ÓRGANO OFICIAL DEL COMITÉ CENTRAL DEL PARTIDO COMUNISTA DE CUBA
Bladimir Zamora. Foto: Tomada de La Jiribilla

“Bladimir Zamora está muy mal de sa­lud”, me decía este jueves Joaquín Bor­ges-Triana cuando coincidimos en el primer concierto del Festival Mu­­­­si­cabana. Joaquín se puso a re­pasar varias de las anécdotas que guarda sobre el “Blado”, des­de que co­menzó a compartir con él las páginas del Cai­mán Barbudo, las vaporosas peñas que lleva la revista adelante ca­da miércoles, y la in­quietud por impulsar un periodismo sincero, claro y profundo. Mientras conversábamos sobre los grandes conciertos que hemos vivido en los últimos tiempos, Darío Ale­jan­dro, un joven y talentoso periodista, se nos acercó para darnos la noticia que no por esperada dejó de causar un fuerte impacto. “Blado ha muerto”, dijo y Joaquín reaccionó inmediatamente ante la pérdida. El mejor homenaje posible, sentenció, es el que le haremos en la próxima peña del Caimán. Lee­re­mos sus poesías y los trovadores se reunirán para cantarle en una  jornada muy larga. No hay otra forma de recordarlo.

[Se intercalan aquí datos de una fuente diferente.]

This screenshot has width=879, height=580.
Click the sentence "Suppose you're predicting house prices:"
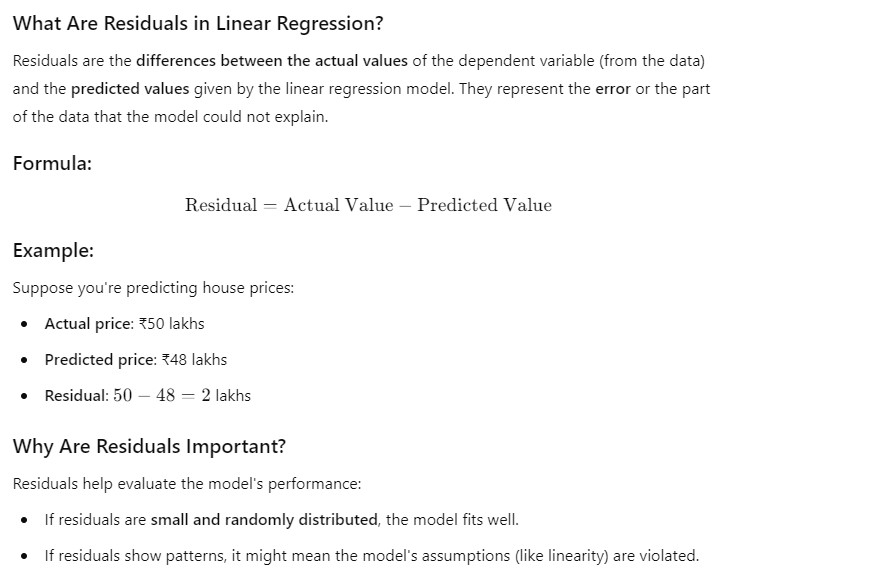point(153,288)
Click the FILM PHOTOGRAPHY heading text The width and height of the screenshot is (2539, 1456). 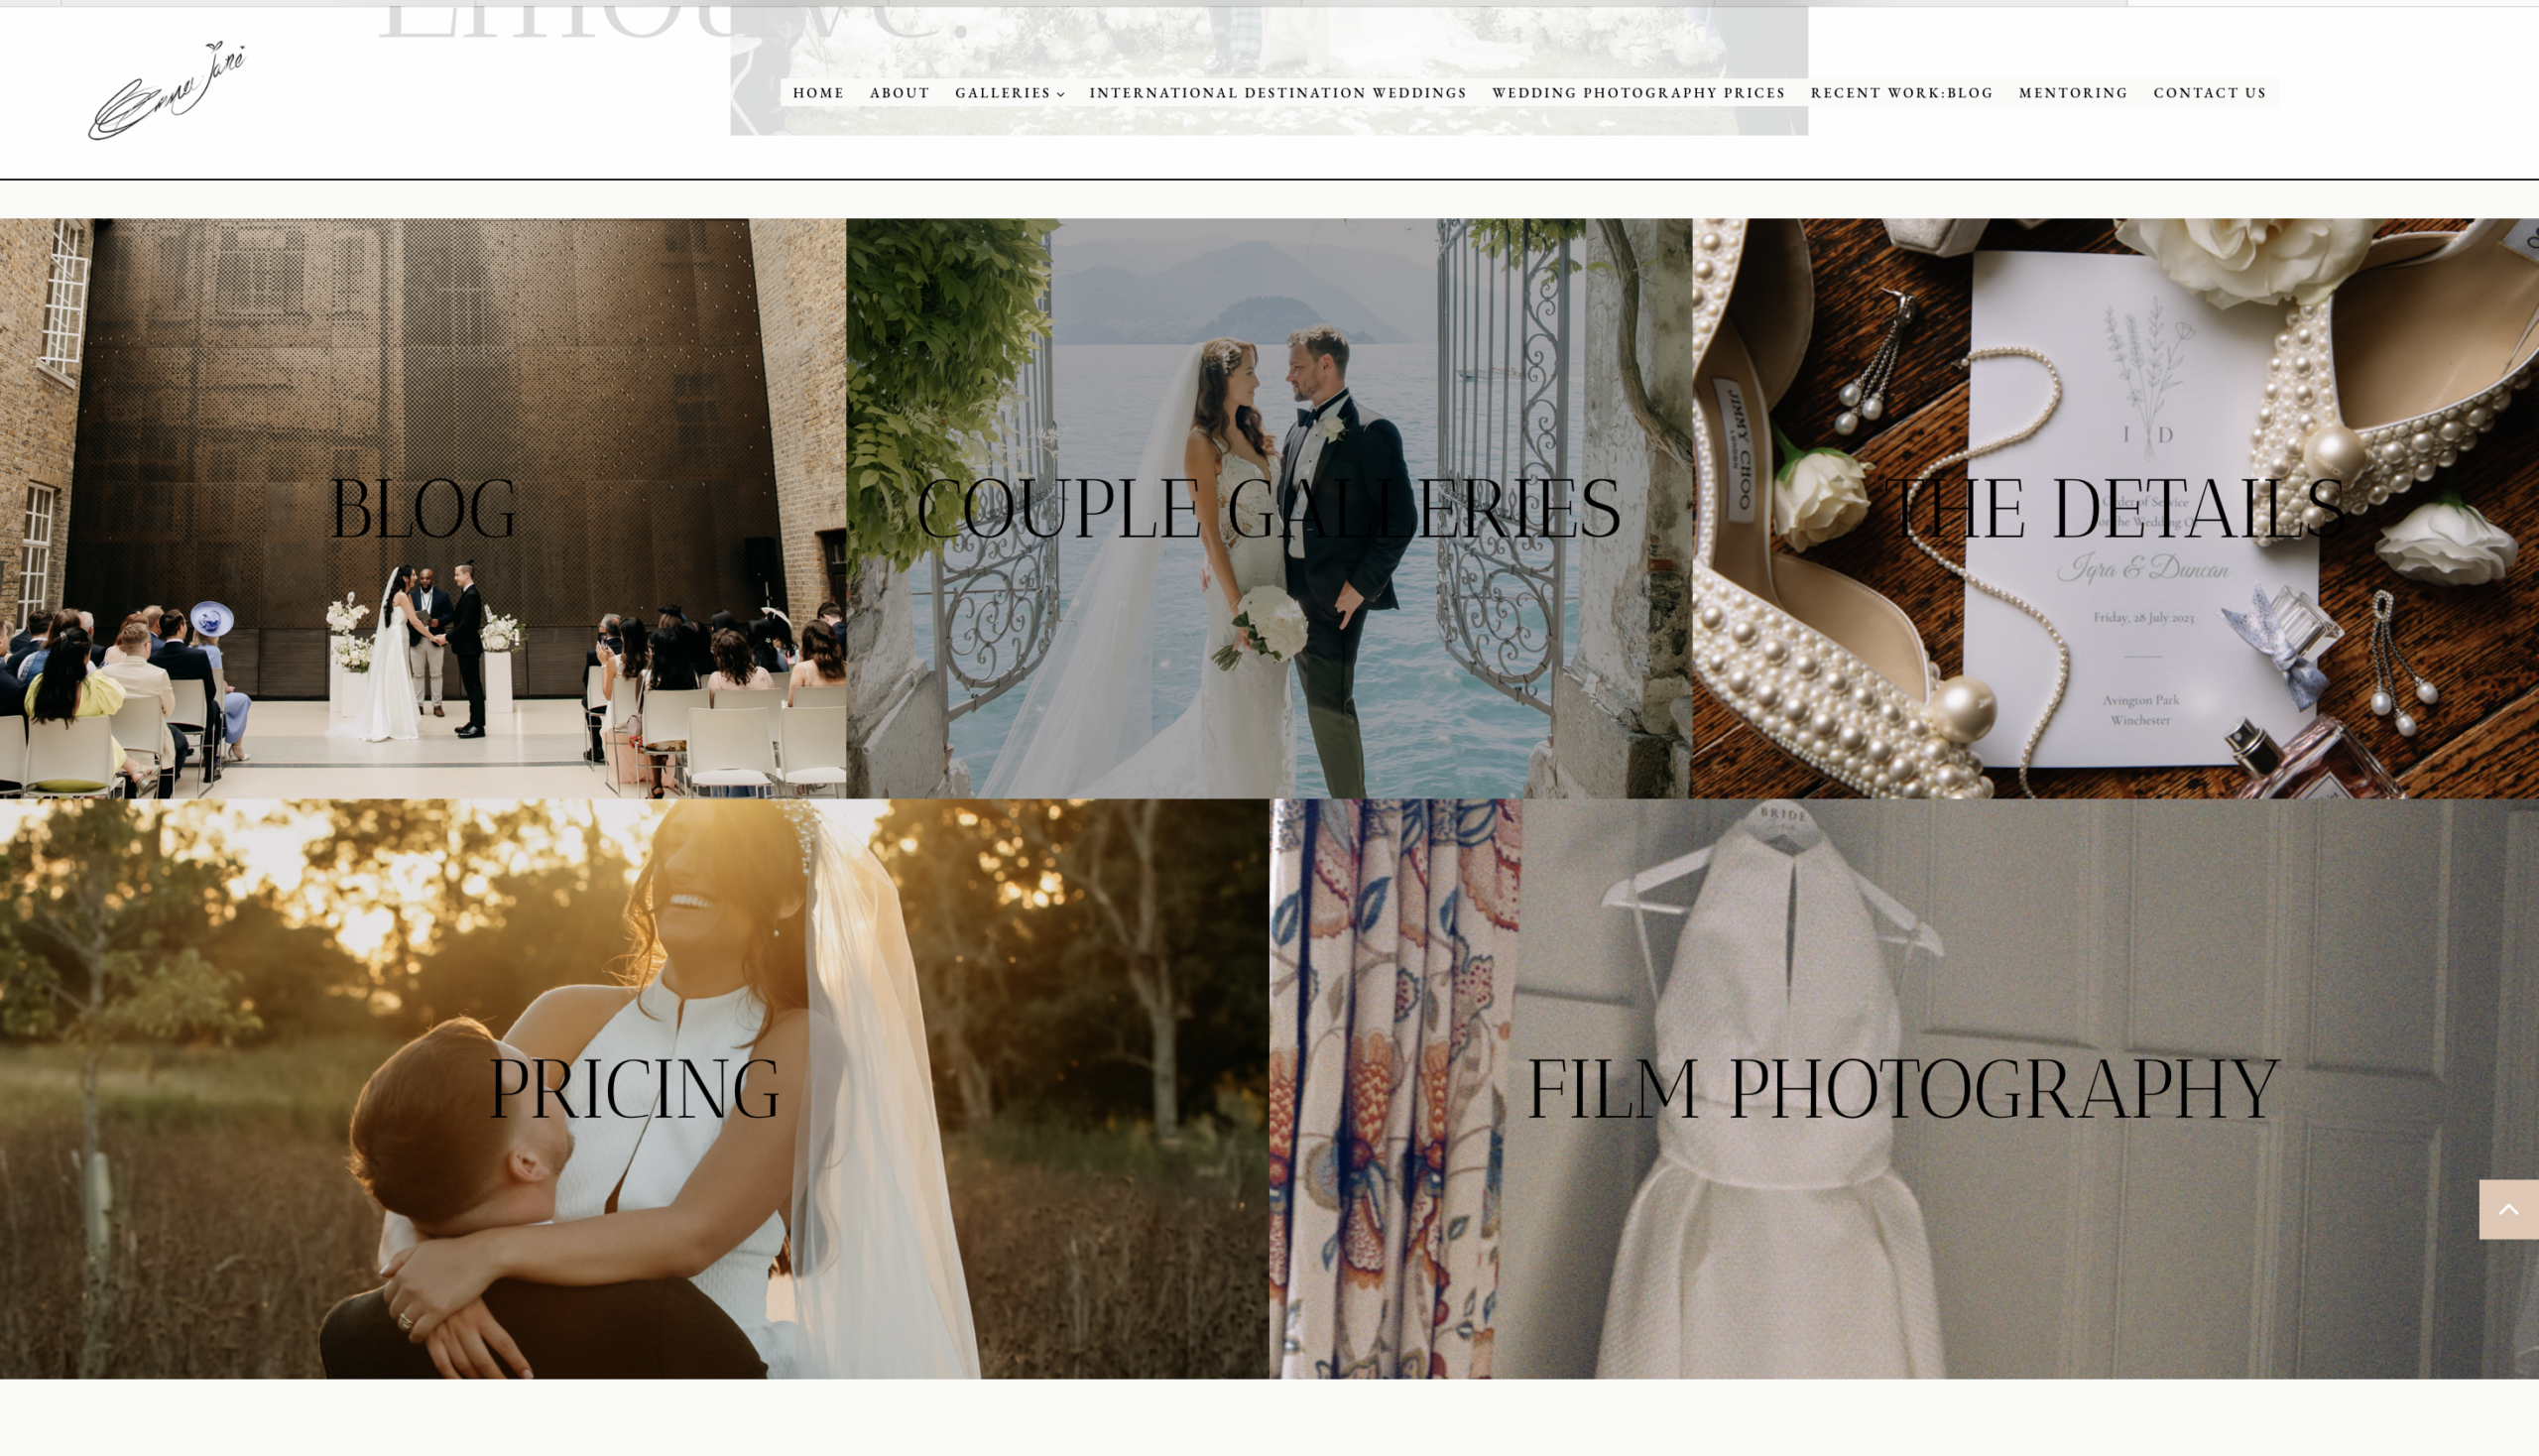point(1903,1087)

Es cierto. Blado, como lo co­­no­cían entre sus amigos, mu­rió este jueves en la noche a los 64 años y su pérdida no solo es un golpe bajo para la revista  el Caimán Barbudo, sino también para el periodismo cubano. Por­que los que conocieron a ese periodista, poeta y promotor cultural, nacido en 1952 en Ba­yamo, saben que dedicó bue­na parte de su obra a hurgar en ambientes sonoros  que mu­chos no llegaban a ver, descubriendo a jóvenes trovadores que hoy son figuras reconocidas en el panorama musical cubano.

Blado, melómano irreductible, eligió, en­tre tantos destinos posibles, contar la historia de la música cubana, de la trova y traer a la superficie a figuras anó­nimas que él consideraba que con ellas el mundo de la música cubana sería mejor. Y casi nunca se equivocó. Hoy son bastantes los creadores que le agradecen a él las primeras reseñas de su obra, que los alertara sobre sus puntos débiles y les mostrara  luego un posible ca­mino a seguir.

Aparte de sus contribuciones al periodismo musical, tam­bién desarrolló una obra poética que mostraba en cuanta pe­ña hu­biera tanto en La Ha­bana como en cualquier ca­sa del jo­ven creador de la Isla. Es­cri­bió textos que luego pa­­sarían a integrar di­versas antologías como Nuevos poetas 1974 (1975), Poetas de la Colina (1977), Imágenes de la mujer (1980) y Usted es la cul­pable (1985).

Para él uno de sus  mayores tesoros fue la amplia colección de música cubana que guardó como una reliquia en la austeridad de su casa. Es la misma música que escuchaba sa­biendo que a veces era la úni­ca ma­nera de salir vivo y de seguir dándole voz a los noveles ju­glares para que expresaran lo que, para ellos, significaba ser un trovador en la Cuba de este siglo. Sí, un periodista o un crítico musical sabe que para no estar espiritualmente muerto tiene que mantener una actitud muy ética consigo mismo y con su profesión.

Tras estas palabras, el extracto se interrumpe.